LROC-PANGU-GAN: Closing the Simulation Gap in Learning Crater Segmentation with Planetary Simulators
This work addresses the challenge of reliable hazard detection for planetary landings, though it is incremental by applying existing CycleGAN methods to a specific domain gap.
The paper tackles the problem of training crater segmentation models for planetary landing probes by addressing the simulation-to-real domain gap between physics-based simulators and real lunar images, resulting in improved segmentation performance on real Lunar Reconnaissance Orbiter Camera (LROC) images compared to using only simulated data.

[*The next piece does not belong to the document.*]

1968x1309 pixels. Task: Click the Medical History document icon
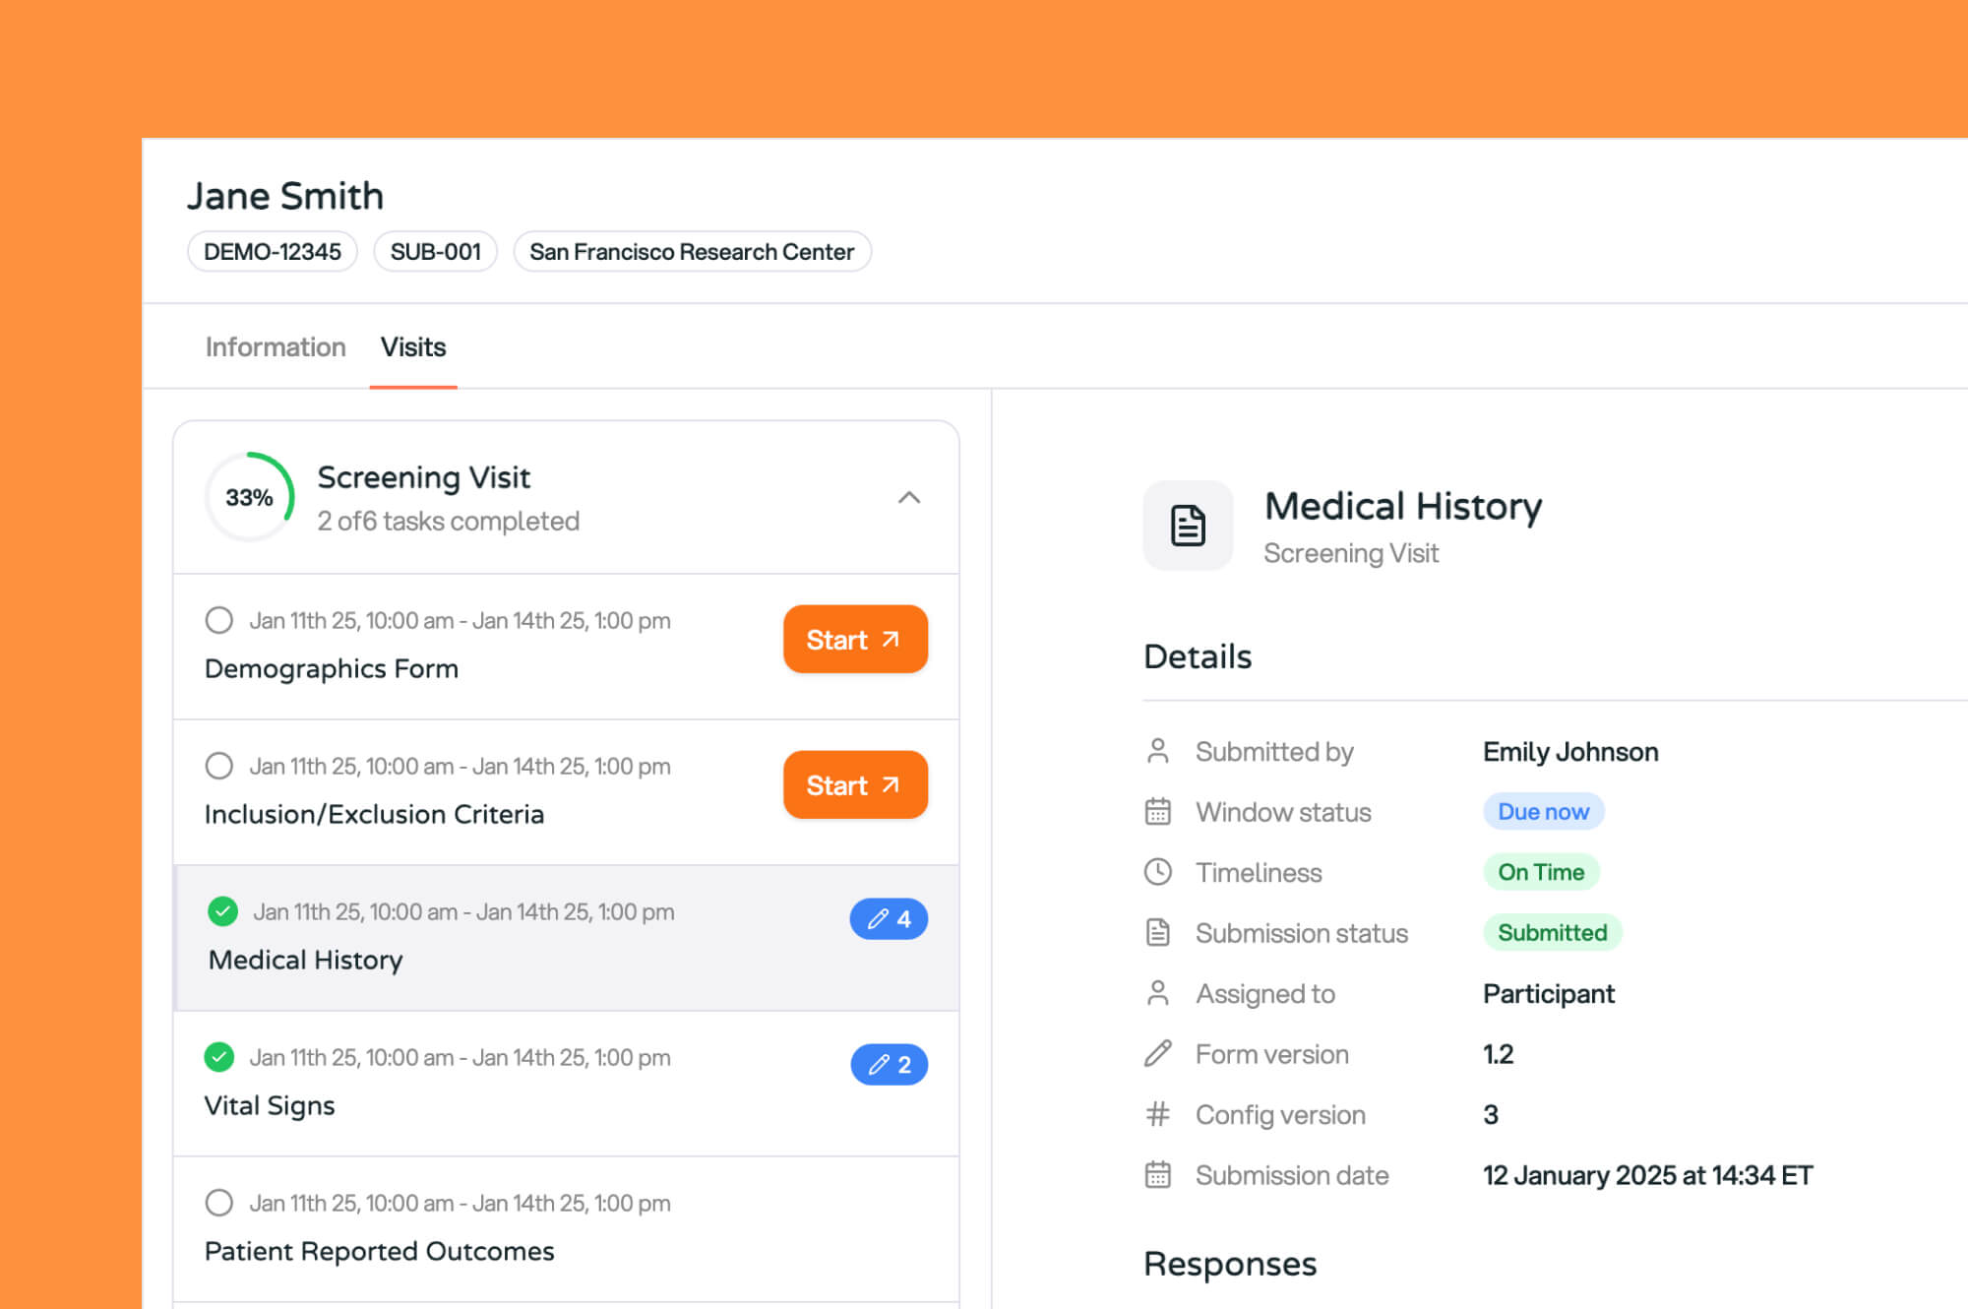1188,525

It is critical for probes landing on foreign planetary bodies to be able to robustly identify and avoid hazards - as, for example, steep cliffs or deep craters can pose significant risks to a probe's landing and operational success. Recent applications of deep learning to this problem show promising results. These models are, however, often learned with explicit supervision over annotated datasets. These human-labelled crater databases, such as from the Lunar Reconnaissance Orbiter Camera (LROC), may lack in consistency and quality, undermining model performance - as incomplete and/or inaccurate labels introduce noise into the supervisory signal, which encourages the model to learn incorrect associations and results in the model making unreliable predictions. Physics-based simulators, such as the Planet and Asteroid Natural Scene Generation Utility, have, in contrast, perfect ground truth, as the internal state that they use to render scenes is known with exactness. However, they introduce a serious simulation-to-real domain gap - because of fundamental differences between the simulated environment and the real-world arising from modelling assumptions, unaccounted for physical interactions, environmental variability, etc. Therefore, models trained on their outputs suffer when deployed in the face of realism they have not encountered in their training data distributions. In this paper, we therefore introduce a system to close this "realism" gap while retaining label fidelity. We train a CycleGAN model to synthesise LROC from Planet and Asteroid Natural Scene Generation Utility (PANGU) images. We show that these improve the training of a downstream crater segmentation network, with segmentation performance on a test set of real LROC images improved as compared to using only simulated PANGU images.